I pointed out earlier today that it would be foolish to panic this early in the season, particularly because the Canucks had the possibility of moving up to first in the Northwest Division with a win and a Minnesota Wild loss. 10 hours later, the Canucks are first in the Northwest Division and Cory Schneider has a shutout to his credit. Panic over. Goalie controversy over.
At least until Sunday, when the Canucks could conceivably drop to fourth in the division, Schneider could give up a soft goal or two, and we’ll be back where we started. Sigh. I watched this game.
Canucks 5 – 0 Ducks
The Ducks absolutely dominated the Canucks in the first period, forcing Cory Schneider to make a number of tough saves. In fact, the Ducks were the better team at even-strength all game, creating quality chances throughout. Fortunately, Schneider was unreal for the shutout, making like the Phantom of the Opera and pulling out all the stops.
The Canucks were out-shot and out-chanced at even-strength, so it’s good that only about 45 minutes of the game were played that way. The Ducks fans in the building were a tad upset with the officiating that gave 9 powerplays to the Canucks and just 2 to the Ducks. Unlike Taco Bell, they had legitimate beef, as there were a couple weak calls against the Ducks, but beyond those, the Ducks were just completely undisciplined.
The least-disciplined of them all was Corey Perry, who took a borderline, un-penalized hit from Alex Edler and turned it into a game-long temper tantrum. First he left his feet on a retributive hit on Edler, earning a charging minor. He then started shoving Edler around like he was trying to goad the sleepy Swede into a fight, earning a roughing minor. Later, he went after Jannik Hansen, then put Keith Ballard in a headlock before dropping the gloves and punching Ballard repeatedly before he even knew he was in a fight. With Perry’s complete lack of discipline, I worry that his kids will become spoiled brats.
The best part about the sequence is that the Ducks fans in attendance started booing Edler whenever he touched the puck. Of all the players I thought might get booed in an opponents arena, Edler was the least likely one. I find it almost impossible to believe that anyone could ever dislike the guy. He’s the most gentle-natured player in the league. I mean, he had a game-high 5 hits, but he was really polite and congenial when he was destroying people.

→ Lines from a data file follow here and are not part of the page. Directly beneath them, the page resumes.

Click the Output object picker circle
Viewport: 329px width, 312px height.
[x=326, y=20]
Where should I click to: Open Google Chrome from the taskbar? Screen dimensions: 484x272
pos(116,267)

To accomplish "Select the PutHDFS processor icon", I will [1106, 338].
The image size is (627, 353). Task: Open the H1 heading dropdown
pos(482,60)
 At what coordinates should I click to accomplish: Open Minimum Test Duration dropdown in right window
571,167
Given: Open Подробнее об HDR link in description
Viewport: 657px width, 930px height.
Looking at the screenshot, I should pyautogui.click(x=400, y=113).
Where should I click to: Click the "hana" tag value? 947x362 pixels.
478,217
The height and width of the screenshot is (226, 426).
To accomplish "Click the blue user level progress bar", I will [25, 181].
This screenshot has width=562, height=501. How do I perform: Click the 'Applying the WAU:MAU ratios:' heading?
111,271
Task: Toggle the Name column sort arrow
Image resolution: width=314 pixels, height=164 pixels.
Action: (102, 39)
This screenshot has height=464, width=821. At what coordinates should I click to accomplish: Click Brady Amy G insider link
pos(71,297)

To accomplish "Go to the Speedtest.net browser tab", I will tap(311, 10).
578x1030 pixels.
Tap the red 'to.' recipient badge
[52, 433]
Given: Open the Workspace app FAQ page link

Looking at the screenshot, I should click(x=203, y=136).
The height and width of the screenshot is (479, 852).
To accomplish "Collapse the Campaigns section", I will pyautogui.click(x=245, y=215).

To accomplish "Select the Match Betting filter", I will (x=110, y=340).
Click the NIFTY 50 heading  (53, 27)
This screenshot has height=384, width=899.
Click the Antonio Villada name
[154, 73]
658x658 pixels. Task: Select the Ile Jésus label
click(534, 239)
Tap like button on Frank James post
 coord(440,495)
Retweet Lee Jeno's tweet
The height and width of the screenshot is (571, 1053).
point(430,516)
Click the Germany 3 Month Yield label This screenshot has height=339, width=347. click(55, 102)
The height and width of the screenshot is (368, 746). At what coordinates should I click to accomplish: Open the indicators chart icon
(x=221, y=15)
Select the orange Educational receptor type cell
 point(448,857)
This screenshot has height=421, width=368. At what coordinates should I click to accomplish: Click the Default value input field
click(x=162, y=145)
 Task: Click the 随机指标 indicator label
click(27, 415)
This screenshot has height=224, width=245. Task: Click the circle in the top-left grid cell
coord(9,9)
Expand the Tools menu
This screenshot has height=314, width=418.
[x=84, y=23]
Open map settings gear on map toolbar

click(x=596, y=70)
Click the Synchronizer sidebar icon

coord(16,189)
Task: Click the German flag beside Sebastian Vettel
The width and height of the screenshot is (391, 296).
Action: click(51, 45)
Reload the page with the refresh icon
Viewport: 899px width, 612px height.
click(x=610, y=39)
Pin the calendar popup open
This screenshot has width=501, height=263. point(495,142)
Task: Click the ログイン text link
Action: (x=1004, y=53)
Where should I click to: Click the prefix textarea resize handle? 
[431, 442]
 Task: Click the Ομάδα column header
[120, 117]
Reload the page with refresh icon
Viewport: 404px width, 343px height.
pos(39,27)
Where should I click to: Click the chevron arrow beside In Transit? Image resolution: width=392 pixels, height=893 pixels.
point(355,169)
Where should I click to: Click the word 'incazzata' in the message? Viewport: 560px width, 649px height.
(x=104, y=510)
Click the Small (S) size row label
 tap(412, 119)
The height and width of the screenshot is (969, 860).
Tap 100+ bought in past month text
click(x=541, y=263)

Aaron “Rat Burger” Volpatti played a pretty eventful 8 minutes in this game, starting with rudely interrupting John Shorthouse as he was congratulating the absent Manny Malhotra on the birth of his third child with a fight against Matt “Bela Lugosi” Beleskey. The two squared off in an old-school bout as neither made much effort to either avoid or block any punches. Volpatti appeared to get the better of Beleskey, dropping him to his knees, but both got in some good shots, mainly because neither avoided or blocked punches. The two were like British highwaymen, just standing and delivering.
Volpatti followed up his fight by scoring the Canucks’ third goal of the game after some great work by Jannik Hansen and Andrew Ebbett. Volpatti did his part by showing good patience and not shooting immediately; instead, he cut left into the slot, forcing Hiller to move side-to-side, and fired a wrist shot five-hole. It was only his third NHL goal, but for once he actually looked like an NHL player. He managed to convince Vigneault as well, as he got some powerplay time at the end to try to get him a Gordie Howe Hattrick.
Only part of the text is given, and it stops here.